Recently watched: Young Man with a Horn (1950).  Directed by Michael Curtiz (Casablanca, Mildred Pierce), it covers the rise and fall of an idealistic, uncompromising young jazz trumpeter Rick Martin (Kirk Douglas) in the hard-bitten, dog-eat-dog neon jungle of New York’s nightlife. Doris Day co-stars as Jo, the wholesome and sympathetic big band singer who’s in love with Rick. If he only he could see she’s perfect for him! The dramatic black and white film noir photography is spectacular and it gets wildly, pleasurably overwrought as it progresses, encompassing alcoholism, nervous breakdowns and pneumonia. Note: your enjoyment of Young Man with a Horn will depend on how much you can tolerate watching Douglas mime playing trumpet in the frequent musical sequences.
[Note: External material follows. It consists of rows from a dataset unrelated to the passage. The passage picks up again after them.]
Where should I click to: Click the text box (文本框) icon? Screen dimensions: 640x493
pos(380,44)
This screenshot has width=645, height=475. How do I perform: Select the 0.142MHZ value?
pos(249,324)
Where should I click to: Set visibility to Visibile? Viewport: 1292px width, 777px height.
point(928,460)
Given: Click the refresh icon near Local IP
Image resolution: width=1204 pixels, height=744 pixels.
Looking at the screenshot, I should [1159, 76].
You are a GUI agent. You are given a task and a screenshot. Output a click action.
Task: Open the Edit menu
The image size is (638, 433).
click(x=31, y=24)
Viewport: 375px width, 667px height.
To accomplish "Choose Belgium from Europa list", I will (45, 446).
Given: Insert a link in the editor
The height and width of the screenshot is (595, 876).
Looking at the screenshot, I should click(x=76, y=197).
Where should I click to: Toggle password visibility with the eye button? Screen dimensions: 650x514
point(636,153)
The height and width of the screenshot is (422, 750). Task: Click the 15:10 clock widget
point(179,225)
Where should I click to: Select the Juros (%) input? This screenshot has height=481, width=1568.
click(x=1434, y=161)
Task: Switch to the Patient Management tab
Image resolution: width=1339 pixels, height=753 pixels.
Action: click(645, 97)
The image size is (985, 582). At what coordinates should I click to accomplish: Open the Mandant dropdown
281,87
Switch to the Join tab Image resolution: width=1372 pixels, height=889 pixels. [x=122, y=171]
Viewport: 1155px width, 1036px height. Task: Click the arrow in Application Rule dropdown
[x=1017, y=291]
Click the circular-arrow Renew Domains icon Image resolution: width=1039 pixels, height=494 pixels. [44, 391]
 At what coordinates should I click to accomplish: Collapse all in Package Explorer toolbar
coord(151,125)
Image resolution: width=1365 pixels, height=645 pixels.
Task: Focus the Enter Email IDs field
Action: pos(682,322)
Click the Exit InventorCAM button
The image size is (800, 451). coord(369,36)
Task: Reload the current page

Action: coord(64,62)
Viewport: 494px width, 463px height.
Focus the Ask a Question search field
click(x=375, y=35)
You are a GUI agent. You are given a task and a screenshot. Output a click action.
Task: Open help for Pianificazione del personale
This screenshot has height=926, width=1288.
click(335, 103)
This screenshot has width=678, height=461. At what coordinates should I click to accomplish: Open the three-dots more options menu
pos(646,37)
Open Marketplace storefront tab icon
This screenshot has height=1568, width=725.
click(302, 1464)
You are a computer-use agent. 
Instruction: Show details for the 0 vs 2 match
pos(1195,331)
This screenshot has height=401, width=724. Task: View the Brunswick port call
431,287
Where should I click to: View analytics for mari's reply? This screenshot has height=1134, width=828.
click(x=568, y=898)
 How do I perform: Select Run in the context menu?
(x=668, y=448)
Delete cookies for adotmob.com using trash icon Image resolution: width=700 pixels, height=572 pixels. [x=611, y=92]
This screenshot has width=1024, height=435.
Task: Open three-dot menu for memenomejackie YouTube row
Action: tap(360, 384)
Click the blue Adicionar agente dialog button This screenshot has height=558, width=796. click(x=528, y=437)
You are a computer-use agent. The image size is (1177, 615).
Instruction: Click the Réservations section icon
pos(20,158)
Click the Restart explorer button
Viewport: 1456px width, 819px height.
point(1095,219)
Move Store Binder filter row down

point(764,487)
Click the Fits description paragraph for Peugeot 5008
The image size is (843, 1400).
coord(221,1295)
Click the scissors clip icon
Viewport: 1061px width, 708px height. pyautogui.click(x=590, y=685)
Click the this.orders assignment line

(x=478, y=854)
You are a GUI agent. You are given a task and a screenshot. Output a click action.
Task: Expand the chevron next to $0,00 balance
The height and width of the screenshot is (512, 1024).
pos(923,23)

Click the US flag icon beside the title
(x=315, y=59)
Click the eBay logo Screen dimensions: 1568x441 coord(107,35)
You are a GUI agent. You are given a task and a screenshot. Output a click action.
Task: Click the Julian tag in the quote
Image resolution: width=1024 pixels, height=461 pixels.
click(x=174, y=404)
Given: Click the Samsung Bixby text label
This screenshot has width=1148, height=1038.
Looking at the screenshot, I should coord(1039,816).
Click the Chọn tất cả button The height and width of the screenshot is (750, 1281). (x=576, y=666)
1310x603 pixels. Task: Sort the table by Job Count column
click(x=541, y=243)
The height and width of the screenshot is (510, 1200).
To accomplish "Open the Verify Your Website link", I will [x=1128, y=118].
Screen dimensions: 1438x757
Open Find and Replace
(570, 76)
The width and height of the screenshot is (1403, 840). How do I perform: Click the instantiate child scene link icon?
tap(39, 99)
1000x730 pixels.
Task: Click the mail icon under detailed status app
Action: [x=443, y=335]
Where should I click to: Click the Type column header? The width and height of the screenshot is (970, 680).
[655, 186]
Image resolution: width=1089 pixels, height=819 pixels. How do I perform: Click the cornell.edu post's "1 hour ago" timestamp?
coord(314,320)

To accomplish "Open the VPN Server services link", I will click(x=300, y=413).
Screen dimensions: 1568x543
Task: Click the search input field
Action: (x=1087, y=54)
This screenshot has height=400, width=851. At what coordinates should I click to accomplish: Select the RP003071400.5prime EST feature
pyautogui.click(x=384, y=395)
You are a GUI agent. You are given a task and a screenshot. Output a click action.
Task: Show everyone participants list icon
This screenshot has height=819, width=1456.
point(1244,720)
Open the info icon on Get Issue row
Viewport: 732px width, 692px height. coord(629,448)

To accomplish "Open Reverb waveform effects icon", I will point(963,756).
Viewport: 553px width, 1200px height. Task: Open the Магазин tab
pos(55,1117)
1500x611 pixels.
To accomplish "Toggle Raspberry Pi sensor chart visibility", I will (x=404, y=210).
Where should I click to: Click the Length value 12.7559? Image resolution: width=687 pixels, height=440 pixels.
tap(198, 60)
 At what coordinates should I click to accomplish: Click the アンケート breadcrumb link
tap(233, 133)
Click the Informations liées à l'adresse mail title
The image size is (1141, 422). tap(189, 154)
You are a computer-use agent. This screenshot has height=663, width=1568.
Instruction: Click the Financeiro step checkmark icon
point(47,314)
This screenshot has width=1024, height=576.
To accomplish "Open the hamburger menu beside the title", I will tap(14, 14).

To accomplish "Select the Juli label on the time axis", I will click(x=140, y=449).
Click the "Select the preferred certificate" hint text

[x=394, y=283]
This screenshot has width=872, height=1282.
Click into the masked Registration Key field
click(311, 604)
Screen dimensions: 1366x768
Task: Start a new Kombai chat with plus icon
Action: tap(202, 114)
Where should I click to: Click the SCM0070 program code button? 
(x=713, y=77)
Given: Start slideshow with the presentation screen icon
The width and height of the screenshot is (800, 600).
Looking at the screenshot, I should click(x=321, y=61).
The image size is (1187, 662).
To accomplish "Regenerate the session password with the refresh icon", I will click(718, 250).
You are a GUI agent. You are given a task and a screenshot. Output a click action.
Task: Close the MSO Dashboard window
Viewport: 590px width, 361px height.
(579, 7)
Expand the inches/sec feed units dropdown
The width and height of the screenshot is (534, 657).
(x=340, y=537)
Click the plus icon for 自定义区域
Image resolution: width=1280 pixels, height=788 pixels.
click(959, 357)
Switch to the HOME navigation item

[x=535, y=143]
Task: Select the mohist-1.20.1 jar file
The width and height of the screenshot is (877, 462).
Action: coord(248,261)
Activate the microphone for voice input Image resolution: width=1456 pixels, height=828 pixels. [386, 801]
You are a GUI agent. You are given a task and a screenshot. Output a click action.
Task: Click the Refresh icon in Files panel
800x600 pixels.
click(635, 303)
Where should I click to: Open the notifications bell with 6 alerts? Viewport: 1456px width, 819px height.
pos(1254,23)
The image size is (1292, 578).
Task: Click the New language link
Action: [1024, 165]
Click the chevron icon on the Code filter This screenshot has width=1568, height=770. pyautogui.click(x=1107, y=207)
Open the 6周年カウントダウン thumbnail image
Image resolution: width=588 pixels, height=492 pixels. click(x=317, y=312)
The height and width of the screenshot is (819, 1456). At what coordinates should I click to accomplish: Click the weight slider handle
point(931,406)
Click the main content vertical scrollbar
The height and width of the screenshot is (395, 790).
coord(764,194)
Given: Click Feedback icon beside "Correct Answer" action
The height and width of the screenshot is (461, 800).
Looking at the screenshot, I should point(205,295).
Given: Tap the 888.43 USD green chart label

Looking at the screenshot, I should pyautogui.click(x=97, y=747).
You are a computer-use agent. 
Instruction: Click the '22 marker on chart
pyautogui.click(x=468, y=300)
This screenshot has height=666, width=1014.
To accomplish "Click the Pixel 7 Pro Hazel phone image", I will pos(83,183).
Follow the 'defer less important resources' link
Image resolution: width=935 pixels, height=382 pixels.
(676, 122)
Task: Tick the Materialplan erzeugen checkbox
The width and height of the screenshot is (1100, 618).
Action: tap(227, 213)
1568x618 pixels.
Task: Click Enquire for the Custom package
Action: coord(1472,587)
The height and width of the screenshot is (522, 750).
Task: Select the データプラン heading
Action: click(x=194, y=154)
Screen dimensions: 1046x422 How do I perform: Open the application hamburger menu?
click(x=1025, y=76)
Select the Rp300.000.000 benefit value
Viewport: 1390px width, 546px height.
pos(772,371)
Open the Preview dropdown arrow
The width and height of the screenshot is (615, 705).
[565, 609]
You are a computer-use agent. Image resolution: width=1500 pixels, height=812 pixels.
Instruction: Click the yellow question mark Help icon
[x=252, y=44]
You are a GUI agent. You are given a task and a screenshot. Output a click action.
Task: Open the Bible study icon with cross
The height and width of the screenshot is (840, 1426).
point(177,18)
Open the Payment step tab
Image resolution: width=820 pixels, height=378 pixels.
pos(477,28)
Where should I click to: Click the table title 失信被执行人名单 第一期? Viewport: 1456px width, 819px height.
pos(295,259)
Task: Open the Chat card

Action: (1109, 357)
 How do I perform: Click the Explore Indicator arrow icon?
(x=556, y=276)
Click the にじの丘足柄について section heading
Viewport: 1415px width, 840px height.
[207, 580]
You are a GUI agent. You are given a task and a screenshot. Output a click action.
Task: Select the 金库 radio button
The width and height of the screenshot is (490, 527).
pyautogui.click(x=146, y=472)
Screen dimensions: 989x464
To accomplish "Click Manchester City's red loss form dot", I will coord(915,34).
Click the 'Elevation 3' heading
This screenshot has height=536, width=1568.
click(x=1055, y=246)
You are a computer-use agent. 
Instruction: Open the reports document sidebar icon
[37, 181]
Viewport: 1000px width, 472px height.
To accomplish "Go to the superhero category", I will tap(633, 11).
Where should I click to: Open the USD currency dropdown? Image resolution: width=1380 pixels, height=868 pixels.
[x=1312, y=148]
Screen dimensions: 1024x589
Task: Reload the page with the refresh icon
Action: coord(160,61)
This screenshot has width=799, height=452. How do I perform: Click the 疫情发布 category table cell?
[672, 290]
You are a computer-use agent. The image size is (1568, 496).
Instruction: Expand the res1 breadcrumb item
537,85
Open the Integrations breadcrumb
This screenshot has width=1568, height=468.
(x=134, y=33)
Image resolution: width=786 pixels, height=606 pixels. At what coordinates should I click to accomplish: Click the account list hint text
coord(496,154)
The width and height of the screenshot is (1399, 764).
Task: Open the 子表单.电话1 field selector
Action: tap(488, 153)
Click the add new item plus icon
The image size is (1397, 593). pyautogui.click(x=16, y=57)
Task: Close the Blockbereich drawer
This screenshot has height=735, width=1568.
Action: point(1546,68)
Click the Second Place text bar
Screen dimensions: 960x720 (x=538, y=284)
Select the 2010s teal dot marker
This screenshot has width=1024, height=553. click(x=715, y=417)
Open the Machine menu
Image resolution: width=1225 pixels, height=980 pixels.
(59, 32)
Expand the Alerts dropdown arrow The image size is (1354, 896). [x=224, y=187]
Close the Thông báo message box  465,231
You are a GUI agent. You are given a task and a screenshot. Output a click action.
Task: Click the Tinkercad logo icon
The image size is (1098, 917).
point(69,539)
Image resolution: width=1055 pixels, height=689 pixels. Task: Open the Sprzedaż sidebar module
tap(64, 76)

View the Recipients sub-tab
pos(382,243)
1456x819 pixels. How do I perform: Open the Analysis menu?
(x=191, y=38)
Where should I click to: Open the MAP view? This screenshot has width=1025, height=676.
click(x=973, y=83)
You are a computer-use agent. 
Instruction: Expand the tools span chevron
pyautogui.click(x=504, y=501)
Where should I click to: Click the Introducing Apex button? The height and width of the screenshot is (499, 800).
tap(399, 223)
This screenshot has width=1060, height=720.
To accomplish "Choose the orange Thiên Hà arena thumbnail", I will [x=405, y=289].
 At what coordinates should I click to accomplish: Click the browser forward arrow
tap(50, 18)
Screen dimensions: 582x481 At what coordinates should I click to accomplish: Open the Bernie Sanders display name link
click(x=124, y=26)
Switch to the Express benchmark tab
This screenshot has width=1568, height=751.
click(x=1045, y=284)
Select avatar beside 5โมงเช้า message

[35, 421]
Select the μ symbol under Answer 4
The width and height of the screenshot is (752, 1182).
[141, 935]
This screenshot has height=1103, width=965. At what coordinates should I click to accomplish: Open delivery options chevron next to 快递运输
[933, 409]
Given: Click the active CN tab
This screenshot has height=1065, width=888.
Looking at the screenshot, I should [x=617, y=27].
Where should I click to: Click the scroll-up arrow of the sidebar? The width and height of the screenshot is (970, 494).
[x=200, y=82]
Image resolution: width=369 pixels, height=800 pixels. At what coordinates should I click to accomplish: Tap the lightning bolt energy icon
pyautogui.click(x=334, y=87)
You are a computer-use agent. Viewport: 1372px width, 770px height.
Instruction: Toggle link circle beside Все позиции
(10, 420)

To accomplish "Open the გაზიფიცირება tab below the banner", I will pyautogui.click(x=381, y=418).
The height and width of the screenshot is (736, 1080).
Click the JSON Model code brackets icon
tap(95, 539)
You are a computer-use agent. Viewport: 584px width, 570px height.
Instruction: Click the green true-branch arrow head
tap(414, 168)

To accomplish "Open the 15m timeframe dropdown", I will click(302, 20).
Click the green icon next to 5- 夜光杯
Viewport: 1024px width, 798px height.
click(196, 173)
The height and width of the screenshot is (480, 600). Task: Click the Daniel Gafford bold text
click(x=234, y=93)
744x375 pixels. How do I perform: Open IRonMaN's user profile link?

BUT mid-way through the film Lauren Bacall – that smoky-eyed Siamese cat-in-human form – rocks-up as Amy North, Douglas’ frosty, frigid rich bitch socialite wife and blows everything apart. Perennially wreathed in cigarette smoke and meant to represent the polar opposite of Doris Day, Bacall’s sleek and soignée appearance belies a roiling, wildly dysfunctional (possibly mentally ill) interior.  Amy is cultured and worldly, sexually ambivalent, independent, speaks Latin and is studying to be a psychiatrist: in the context of the film, her intellect is depicted as off-putting and unappealing. Worst of all – she admits she doesn’t actually like jazz! There are hints of repressed lesbianism: Rick and Amy are seen to sleep in separate single beds, and she’s subtly coded as queer recognizable to contemporary 1950 audiences in the way that characters played by, say, Peter Lorre or Sydney Greenstreet would also have been understood as gay. As Ian Scott Todd writes in his blog Primal Scenes:

“Amy is neurotic, withholding, passive-aggressive, and anal-retentive, to name only four of her "symptoms."  All of the other familiar lesbian signifiers are here, too, in her elegant but mannish suits, her stand-offish demeanor, and the sophisticated décor of her apartment.  Bacall’s Amy North is what Halberstam might classify as a predatory dyke: calculating, urbane, aloof.  She matches her interior space, with its hard, sleek, coldly elegant surfaces, off-set by touches of the bizarre, such as a pet cockatoo to which she refers—ominously—as her “best friend” … Amy is an example of the predatory dyke as femme fatale, trapped within the gilded cage of her own sexual “perversity,” someone to run away from, preferably into the arms of a “real” woman.  And yet, like all femme fatales, Amy’s dangerous sexuality makes her infinitely more attractive than the blandly chipper Jo, whose normality is, indeed, terrible.” 


Towards the end, Amy casually tells Rick, “I’ve met a girl – an artist. We might go to Paris together.” Here Bacall suddenly anticipates Cate Blanchet in Carol (2015). “You’re a sick girl, Amy!” Rick finally shouts as their marriage unravels. “I’m sick of you trying to touch me!” she screams.

The ostensibly unsympathetic but compelling and complex Amy represents the late Bacall’s strangest, most intense performance and she steals the film from Douglas and Day. I don’t recall her ever being asked about Young Man with a Horn in any interviews. I’d love to know how Curtiz and Bacall conceived and discussed the part. Did Bacall even know her character was meant to be gay? In any case, her portrayal should be included as at least a footnote in any discussion about LGBTQ representation in Golden Age Hollywood cinema.